-- PROBLEM DESCRIPTION --
Every line below that has the string "using" needs to be copied.

-- MATERIAL TO PROCESS --
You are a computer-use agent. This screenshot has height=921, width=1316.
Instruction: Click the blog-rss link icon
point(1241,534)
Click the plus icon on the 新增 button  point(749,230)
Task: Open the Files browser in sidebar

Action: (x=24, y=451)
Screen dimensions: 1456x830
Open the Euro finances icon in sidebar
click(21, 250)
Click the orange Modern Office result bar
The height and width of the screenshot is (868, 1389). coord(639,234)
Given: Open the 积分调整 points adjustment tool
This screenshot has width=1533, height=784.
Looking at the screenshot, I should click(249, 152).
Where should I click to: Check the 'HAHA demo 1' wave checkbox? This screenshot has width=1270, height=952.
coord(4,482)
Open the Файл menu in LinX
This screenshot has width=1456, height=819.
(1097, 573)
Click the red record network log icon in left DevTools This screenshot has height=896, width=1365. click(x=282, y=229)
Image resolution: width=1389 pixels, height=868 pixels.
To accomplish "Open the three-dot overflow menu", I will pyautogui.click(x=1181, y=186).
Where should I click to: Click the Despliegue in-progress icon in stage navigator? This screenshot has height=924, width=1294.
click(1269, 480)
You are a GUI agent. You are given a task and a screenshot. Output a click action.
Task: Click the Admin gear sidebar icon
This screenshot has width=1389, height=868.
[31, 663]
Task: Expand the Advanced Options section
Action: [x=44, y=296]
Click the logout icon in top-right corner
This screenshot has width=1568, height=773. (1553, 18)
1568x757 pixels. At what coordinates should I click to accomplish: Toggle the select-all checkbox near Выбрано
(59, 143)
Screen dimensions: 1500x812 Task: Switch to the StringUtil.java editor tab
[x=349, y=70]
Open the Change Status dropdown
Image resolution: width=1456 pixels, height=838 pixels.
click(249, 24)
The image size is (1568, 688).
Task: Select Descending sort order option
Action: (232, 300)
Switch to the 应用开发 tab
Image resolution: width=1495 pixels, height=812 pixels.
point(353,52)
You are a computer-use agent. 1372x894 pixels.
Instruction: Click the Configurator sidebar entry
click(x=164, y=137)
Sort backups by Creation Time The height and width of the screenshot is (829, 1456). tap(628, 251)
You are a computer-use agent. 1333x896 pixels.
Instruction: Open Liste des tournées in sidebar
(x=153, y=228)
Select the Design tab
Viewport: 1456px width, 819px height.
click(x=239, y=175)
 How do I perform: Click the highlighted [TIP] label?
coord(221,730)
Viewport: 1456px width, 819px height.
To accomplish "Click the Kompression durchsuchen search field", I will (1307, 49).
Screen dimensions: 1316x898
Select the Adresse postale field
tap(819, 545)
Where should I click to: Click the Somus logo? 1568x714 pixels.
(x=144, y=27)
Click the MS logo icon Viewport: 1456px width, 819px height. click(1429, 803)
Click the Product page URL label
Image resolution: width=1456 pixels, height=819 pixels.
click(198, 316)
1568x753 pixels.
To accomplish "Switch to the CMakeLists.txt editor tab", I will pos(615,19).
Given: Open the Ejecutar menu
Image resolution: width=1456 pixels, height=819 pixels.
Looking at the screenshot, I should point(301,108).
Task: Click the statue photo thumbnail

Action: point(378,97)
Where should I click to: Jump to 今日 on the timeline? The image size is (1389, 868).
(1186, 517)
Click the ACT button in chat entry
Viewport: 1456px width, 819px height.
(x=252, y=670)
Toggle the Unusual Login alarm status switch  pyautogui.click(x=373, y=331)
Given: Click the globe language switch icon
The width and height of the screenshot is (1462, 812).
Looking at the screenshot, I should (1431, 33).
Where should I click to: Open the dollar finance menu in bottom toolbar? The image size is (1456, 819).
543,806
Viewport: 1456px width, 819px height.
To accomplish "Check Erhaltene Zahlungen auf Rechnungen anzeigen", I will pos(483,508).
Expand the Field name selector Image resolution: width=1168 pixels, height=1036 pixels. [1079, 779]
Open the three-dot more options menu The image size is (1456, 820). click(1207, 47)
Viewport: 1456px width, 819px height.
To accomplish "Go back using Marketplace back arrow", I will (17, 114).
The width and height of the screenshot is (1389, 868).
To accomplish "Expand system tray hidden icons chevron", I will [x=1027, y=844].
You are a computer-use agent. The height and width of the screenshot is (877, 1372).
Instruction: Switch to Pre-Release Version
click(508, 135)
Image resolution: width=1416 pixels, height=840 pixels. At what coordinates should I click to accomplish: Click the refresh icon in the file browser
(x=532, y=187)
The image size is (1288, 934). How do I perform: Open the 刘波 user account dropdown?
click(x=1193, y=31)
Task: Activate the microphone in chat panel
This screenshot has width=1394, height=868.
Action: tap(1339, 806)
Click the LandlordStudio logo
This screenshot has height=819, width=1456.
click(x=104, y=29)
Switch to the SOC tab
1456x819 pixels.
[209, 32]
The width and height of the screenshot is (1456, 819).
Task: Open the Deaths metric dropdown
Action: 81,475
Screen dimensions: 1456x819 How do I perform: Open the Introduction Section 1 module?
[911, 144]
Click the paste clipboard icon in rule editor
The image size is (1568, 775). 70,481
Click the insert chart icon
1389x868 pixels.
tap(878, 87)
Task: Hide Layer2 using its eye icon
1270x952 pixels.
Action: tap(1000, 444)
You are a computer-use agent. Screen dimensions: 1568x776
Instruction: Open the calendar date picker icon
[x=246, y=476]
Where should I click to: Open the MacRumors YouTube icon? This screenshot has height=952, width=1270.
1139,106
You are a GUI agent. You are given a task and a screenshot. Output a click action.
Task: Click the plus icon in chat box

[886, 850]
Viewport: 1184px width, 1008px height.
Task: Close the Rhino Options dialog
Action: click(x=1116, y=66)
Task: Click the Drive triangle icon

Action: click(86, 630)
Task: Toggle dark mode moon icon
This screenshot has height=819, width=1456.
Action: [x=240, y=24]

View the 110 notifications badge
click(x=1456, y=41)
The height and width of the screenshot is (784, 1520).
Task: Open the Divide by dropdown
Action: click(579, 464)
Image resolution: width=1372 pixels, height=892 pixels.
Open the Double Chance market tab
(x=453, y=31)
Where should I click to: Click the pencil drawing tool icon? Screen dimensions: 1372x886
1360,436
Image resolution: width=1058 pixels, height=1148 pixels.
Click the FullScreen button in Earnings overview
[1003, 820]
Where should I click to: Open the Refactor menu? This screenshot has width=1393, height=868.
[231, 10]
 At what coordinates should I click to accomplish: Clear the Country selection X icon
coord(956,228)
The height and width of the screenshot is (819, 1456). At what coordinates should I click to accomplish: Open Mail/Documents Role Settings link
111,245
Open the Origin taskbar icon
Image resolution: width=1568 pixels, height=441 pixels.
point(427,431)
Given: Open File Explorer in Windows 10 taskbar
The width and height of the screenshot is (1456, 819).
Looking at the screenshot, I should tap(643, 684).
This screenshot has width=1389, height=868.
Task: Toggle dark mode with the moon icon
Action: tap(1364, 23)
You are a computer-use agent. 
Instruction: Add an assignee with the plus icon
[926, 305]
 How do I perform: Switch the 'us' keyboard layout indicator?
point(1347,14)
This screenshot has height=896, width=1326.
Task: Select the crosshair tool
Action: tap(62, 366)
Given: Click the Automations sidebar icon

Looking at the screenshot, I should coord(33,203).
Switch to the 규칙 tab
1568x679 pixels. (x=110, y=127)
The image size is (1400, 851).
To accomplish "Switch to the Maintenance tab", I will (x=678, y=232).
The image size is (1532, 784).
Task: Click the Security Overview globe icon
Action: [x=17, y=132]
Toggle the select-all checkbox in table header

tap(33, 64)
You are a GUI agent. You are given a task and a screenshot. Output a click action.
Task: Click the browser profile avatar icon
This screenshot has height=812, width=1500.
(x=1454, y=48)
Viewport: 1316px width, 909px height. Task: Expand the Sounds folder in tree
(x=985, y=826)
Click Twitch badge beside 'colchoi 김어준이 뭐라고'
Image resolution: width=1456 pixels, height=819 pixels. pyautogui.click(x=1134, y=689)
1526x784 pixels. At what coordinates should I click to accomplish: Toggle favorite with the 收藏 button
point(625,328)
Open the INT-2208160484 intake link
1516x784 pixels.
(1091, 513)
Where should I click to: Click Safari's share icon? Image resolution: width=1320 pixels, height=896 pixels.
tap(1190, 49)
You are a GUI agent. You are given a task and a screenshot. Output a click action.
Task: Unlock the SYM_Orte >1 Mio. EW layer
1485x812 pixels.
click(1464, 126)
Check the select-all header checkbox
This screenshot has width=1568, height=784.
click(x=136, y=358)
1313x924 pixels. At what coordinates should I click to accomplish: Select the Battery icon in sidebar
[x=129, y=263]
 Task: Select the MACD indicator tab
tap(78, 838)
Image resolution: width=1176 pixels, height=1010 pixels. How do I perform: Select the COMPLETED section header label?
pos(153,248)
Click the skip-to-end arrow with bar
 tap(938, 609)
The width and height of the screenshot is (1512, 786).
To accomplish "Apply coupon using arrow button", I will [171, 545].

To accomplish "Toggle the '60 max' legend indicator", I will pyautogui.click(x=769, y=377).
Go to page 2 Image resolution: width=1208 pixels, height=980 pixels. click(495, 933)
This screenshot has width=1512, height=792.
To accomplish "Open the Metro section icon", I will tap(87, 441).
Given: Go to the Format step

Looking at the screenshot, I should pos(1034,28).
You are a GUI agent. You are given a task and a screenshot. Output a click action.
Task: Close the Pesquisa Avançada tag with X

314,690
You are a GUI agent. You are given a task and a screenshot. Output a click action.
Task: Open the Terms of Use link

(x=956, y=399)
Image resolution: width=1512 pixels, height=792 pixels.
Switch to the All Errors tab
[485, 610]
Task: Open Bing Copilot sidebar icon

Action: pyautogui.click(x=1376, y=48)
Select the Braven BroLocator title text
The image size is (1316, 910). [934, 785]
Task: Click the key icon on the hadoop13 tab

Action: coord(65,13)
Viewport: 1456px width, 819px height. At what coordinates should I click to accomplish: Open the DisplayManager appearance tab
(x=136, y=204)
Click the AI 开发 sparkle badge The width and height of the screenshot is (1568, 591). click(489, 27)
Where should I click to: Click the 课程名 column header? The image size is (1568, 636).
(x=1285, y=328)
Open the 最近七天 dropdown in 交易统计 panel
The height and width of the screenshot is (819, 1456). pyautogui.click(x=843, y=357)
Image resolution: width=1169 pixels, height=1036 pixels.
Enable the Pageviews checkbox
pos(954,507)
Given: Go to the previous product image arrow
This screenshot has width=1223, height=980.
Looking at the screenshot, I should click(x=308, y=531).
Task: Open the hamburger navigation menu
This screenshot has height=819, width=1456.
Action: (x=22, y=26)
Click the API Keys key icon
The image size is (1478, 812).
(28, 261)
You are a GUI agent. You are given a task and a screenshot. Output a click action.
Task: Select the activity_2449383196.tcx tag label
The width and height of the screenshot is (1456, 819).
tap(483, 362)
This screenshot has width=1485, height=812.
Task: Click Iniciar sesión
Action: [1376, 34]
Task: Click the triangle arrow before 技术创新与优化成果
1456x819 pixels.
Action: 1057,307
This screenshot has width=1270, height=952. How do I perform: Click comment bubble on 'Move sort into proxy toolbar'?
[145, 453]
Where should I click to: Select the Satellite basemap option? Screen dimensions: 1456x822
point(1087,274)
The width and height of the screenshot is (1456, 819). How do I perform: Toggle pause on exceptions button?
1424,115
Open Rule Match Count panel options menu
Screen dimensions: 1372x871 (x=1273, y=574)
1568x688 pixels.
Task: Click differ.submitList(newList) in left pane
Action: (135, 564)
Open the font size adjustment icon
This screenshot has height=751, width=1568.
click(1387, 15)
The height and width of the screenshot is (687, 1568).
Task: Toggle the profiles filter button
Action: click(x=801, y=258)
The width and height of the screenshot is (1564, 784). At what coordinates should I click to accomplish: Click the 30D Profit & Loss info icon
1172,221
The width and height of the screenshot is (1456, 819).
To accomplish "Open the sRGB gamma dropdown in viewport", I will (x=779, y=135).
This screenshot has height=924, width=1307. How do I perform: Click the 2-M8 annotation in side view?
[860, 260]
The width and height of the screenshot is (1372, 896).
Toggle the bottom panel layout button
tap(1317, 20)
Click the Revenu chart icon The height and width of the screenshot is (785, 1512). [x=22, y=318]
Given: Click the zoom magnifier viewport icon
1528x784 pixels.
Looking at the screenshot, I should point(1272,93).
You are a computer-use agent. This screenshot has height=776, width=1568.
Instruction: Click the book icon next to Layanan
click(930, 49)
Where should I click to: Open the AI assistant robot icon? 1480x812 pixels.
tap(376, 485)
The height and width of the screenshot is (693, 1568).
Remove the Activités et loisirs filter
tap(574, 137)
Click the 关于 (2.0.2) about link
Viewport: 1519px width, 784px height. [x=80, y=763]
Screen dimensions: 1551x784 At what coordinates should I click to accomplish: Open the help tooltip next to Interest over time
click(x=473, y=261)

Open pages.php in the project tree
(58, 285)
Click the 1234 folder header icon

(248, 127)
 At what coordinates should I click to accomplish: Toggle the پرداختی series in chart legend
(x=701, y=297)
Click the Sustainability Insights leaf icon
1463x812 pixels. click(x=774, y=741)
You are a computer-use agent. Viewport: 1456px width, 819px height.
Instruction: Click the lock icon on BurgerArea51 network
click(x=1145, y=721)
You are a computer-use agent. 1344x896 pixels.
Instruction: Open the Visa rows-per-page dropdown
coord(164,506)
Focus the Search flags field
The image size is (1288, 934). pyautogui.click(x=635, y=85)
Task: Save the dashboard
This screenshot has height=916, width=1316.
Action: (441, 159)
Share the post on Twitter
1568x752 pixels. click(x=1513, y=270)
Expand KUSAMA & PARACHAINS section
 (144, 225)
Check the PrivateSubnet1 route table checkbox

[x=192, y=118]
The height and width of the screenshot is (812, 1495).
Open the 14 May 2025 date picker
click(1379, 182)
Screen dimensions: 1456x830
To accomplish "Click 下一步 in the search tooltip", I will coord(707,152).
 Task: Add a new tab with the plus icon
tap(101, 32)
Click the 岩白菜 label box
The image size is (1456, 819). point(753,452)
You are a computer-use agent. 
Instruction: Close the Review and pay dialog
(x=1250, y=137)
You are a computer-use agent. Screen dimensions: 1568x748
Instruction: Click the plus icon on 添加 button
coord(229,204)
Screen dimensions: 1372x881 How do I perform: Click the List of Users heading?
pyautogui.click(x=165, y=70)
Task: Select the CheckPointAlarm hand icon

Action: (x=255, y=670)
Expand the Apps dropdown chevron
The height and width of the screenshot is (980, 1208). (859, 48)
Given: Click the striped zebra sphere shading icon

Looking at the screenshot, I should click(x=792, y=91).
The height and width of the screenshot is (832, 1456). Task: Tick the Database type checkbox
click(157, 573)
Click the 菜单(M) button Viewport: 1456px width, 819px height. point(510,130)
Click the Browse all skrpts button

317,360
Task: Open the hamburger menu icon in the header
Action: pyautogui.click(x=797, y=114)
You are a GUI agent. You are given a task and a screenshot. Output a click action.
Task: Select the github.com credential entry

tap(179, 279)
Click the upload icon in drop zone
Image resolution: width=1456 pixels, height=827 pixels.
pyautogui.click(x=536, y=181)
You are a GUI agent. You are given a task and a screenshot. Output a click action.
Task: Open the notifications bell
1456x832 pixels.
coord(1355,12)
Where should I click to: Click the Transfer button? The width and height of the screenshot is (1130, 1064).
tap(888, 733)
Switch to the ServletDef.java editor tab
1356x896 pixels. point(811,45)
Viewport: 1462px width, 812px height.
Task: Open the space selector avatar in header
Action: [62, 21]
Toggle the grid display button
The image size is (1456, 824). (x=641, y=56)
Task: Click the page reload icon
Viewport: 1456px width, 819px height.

-- EXERCISE ANSWER --
To accomplish "Go back using Marketplace back arrow", I will (17, 114).
Task: Hide Layer2 using its eye icon
To accomplish "Apply coupon using arrow button", I will [171, 545].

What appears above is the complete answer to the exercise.